Exercise: Where the line containing "Year 2 Information (64, 378)" appears in the records below, begin there and output each line verbatim through the last line.

Task inputs:
- - - - - - -

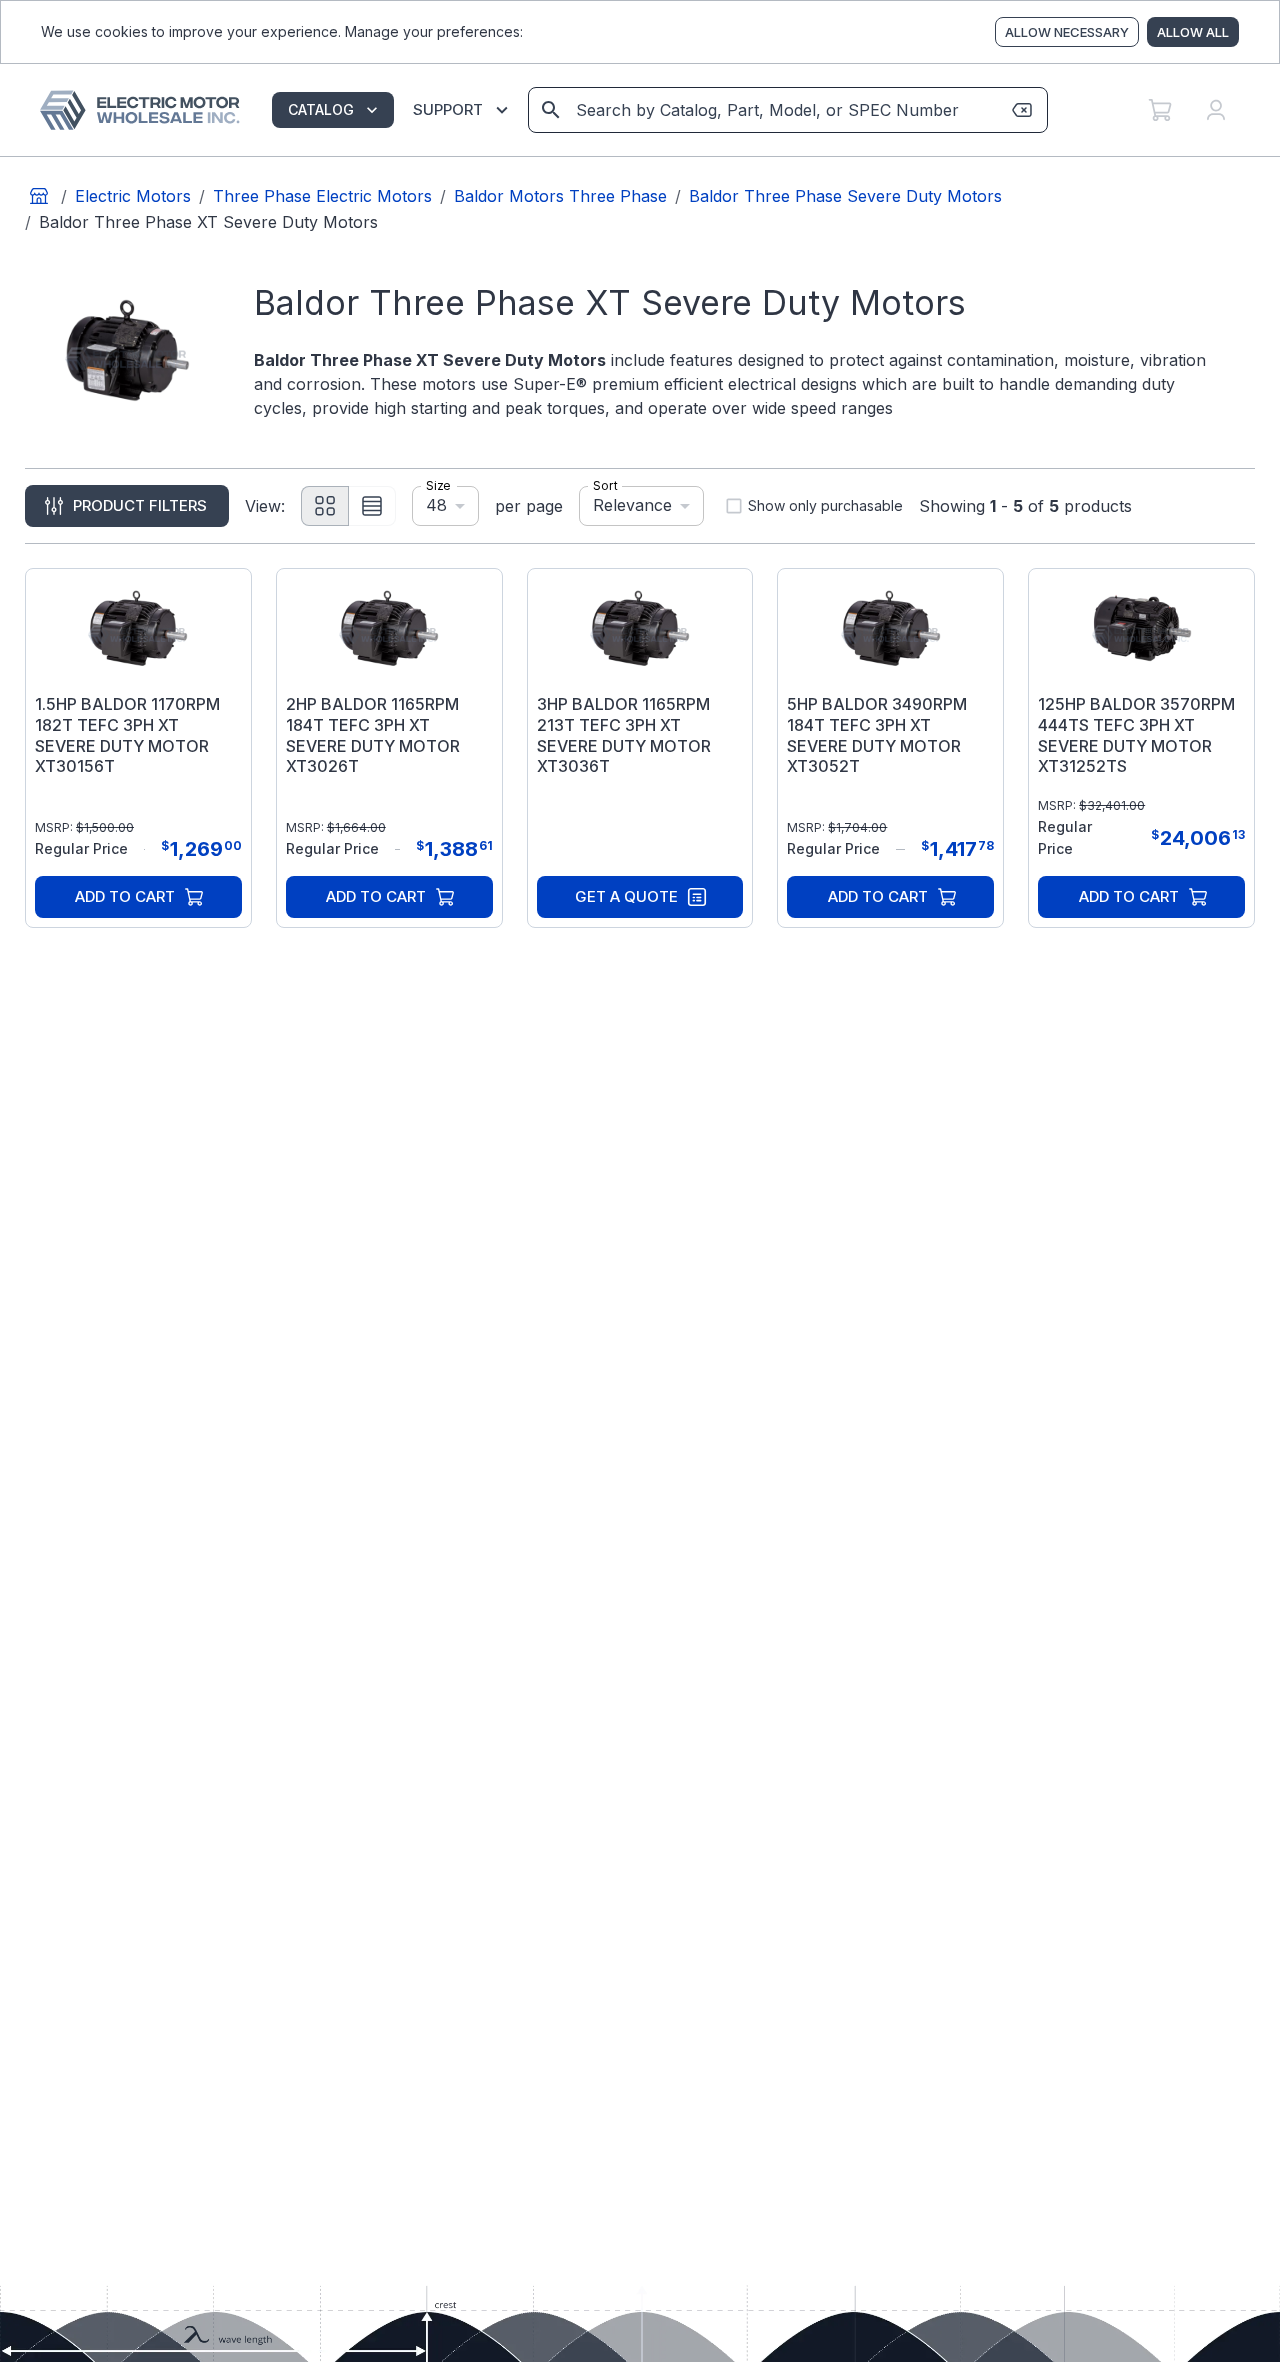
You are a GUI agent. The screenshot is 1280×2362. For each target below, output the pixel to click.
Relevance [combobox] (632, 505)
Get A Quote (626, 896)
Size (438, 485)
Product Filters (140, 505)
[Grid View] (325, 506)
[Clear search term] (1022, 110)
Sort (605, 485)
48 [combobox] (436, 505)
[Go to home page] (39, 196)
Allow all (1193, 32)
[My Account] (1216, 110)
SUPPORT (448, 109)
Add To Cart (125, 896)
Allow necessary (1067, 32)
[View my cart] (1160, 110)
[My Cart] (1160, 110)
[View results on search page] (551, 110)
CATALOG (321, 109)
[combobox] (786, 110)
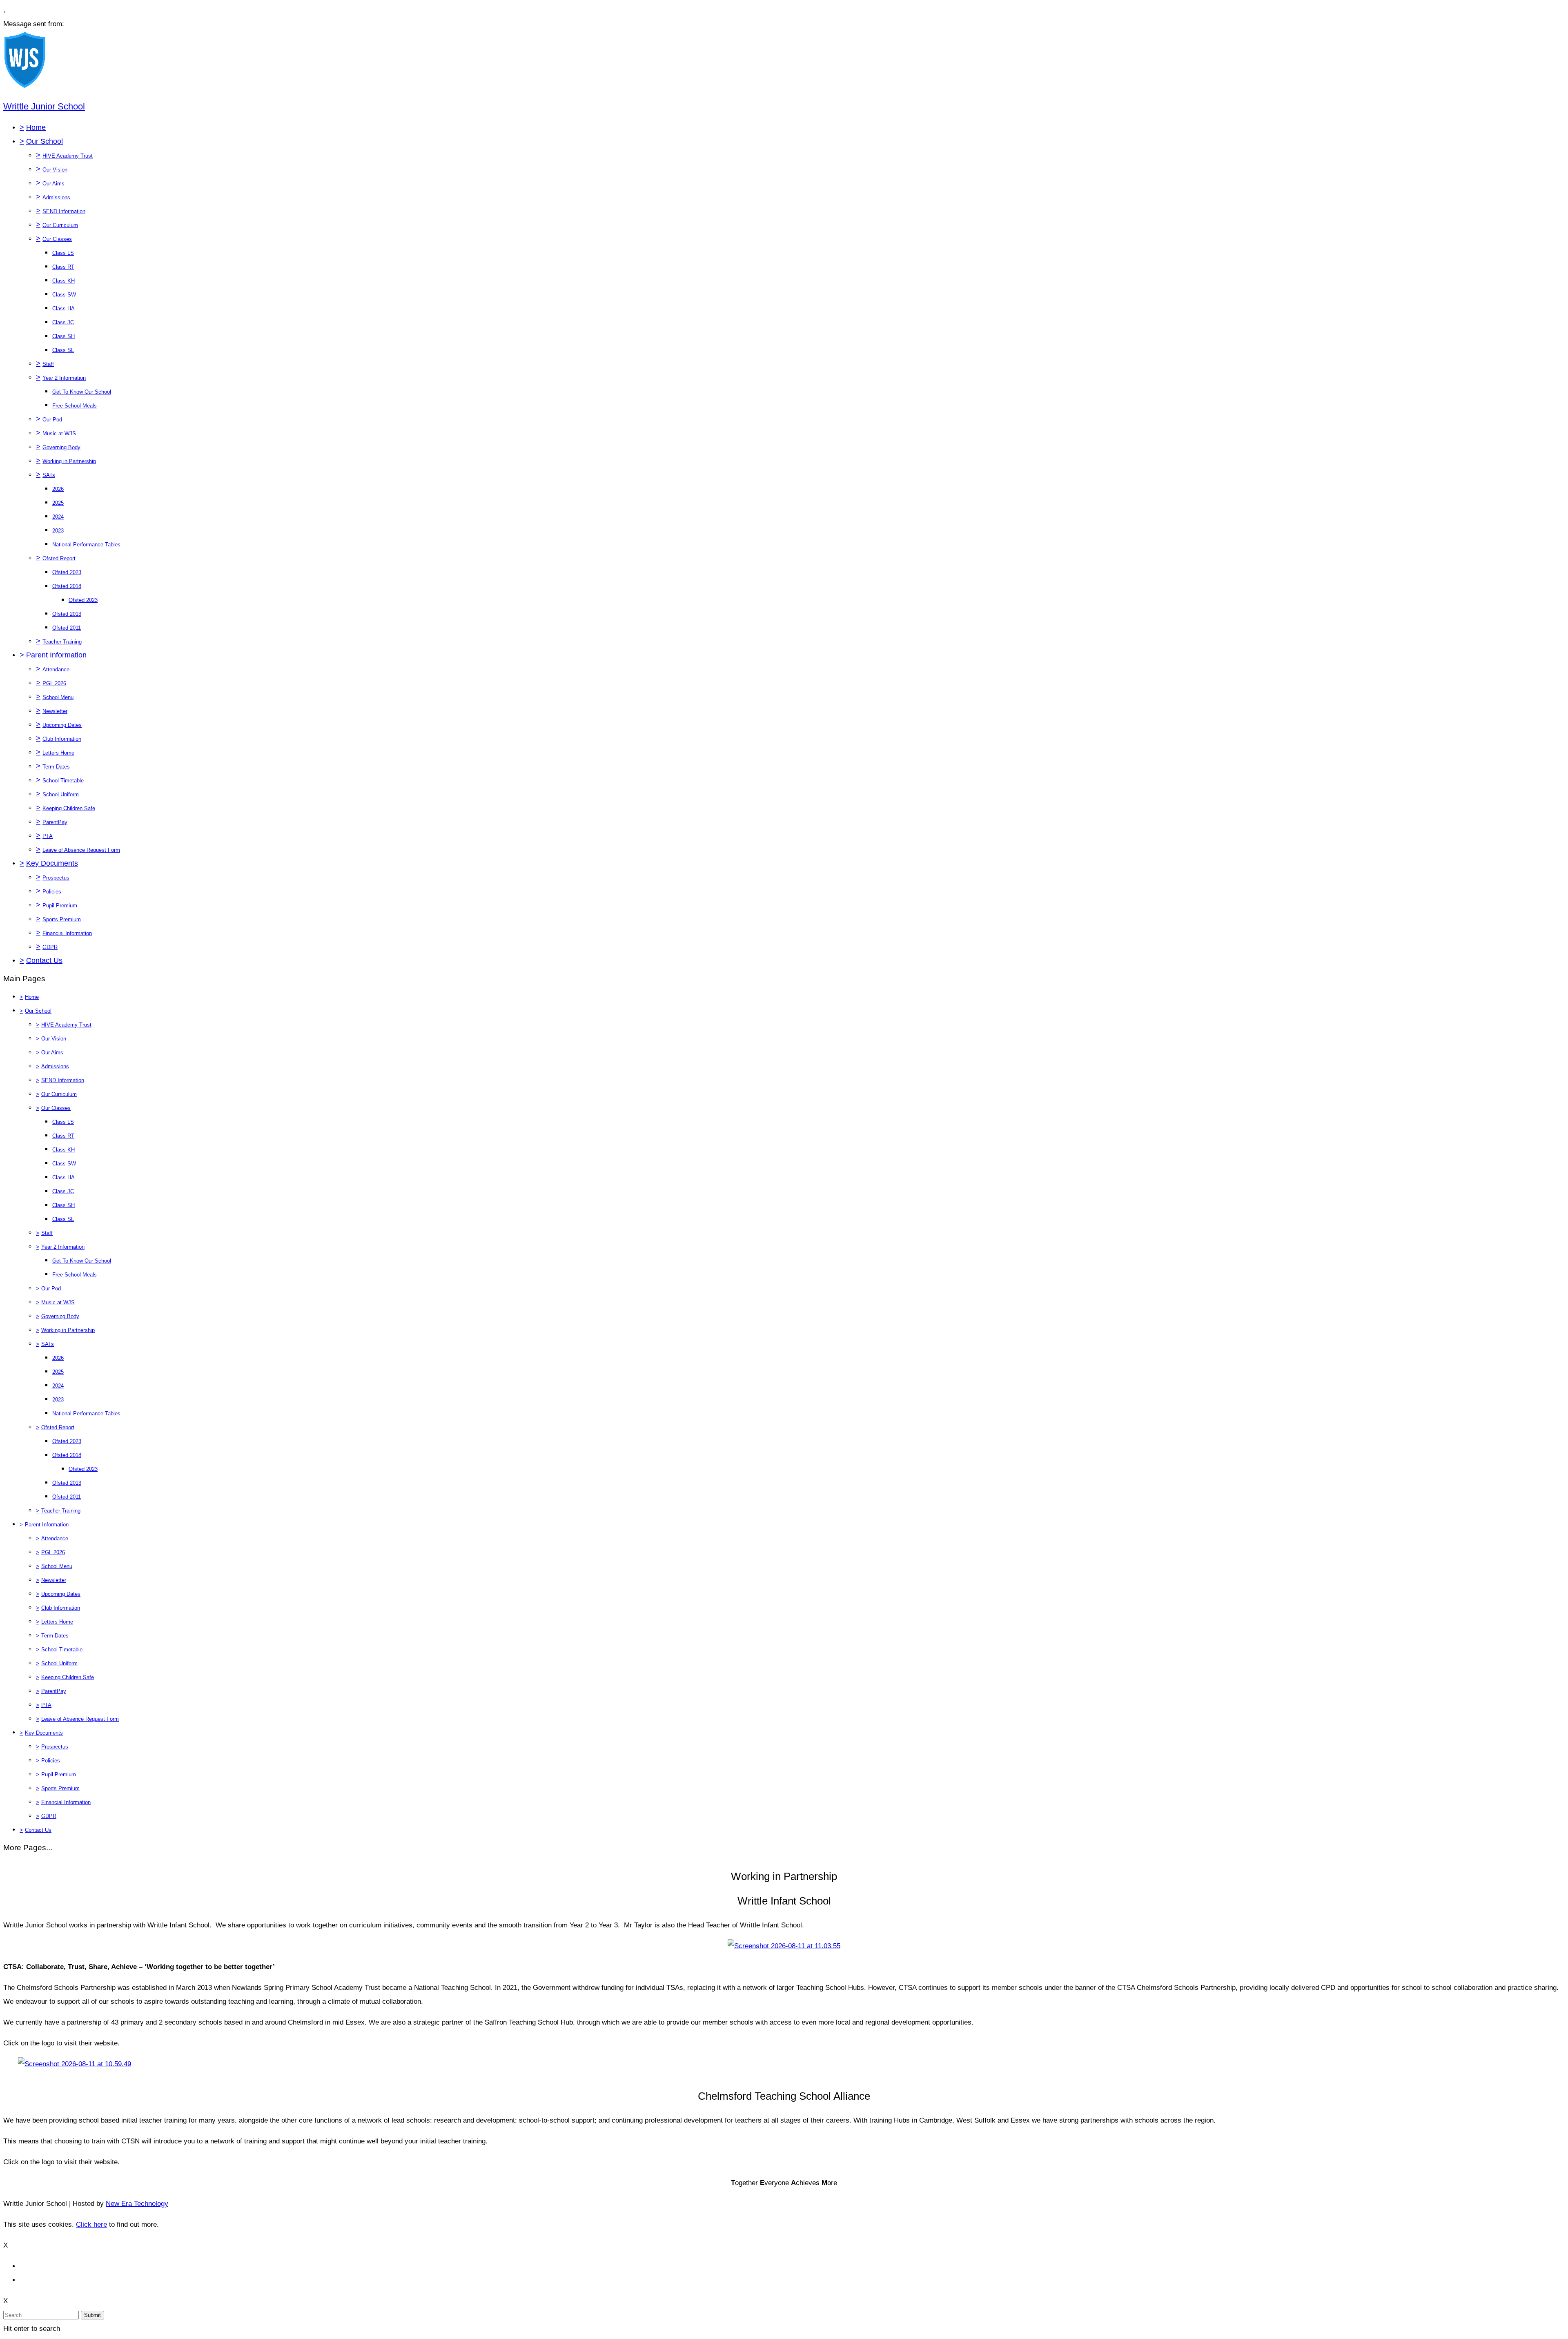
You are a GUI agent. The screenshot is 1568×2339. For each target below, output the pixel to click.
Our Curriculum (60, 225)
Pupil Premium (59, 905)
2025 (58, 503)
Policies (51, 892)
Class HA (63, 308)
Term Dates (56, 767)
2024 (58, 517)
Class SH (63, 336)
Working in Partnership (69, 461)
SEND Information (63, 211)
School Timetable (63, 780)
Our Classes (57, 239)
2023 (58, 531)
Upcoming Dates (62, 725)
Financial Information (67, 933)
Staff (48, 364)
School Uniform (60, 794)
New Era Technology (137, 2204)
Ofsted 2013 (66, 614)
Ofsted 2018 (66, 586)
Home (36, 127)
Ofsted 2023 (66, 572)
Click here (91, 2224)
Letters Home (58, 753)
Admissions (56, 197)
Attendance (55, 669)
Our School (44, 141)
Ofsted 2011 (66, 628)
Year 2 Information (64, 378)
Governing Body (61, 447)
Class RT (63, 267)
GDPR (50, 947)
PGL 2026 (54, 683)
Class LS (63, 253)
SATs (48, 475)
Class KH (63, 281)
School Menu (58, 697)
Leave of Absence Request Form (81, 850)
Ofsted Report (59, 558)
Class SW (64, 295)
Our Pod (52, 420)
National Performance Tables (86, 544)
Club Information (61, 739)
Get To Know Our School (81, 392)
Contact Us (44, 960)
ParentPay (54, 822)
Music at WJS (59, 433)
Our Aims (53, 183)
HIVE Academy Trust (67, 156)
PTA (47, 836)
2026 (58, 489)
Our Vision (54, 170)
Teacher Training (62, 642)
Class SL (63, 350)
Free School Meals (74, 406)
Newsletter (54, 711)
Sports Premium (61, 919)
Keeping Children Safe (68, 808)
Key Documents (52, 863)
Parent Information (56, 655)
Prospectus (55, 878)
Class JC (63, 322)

- - - - - - -

Solution to the problem:
Year 2 Information (64, 378)
Governing Body (61, 447)
Class RT (63, 267)
GDPR (50, 947)
PGL 2026 (54, 683)
Class LS (63, 253)
SATs (48, 475)
Class KH (63, 281)
School Menu (58, 697)
Leave of Absence Request Form (81, 850)
Ofsted Report (59, 558)
Class SW (64, 295)
Our Pod (52, 420)
National Performance Tables (86, 544)
Club Information (61, 739)
Get To Know Our School (81, 392)
Contact Us (44, 960)
ParentPay (54, 822)
Music at WJS (59, 433)
Our Aims (53, 183)
HIVE Academy Trust (67, 156)
PTA (47, 836)
2026 (58, 489)
Our Vision (54, 170)
Teacher Training (62, 642)
Class SL (63, 350)
Free School Meals (74, 406)
Newsletter (54, 711)
Sports Premium (61, 919)
Keeping Children Safe (68, 808)
Key Documents (52, 863)
Parent Information (56, 655)
Prospectus (55, 878)
Class JC (63, 322)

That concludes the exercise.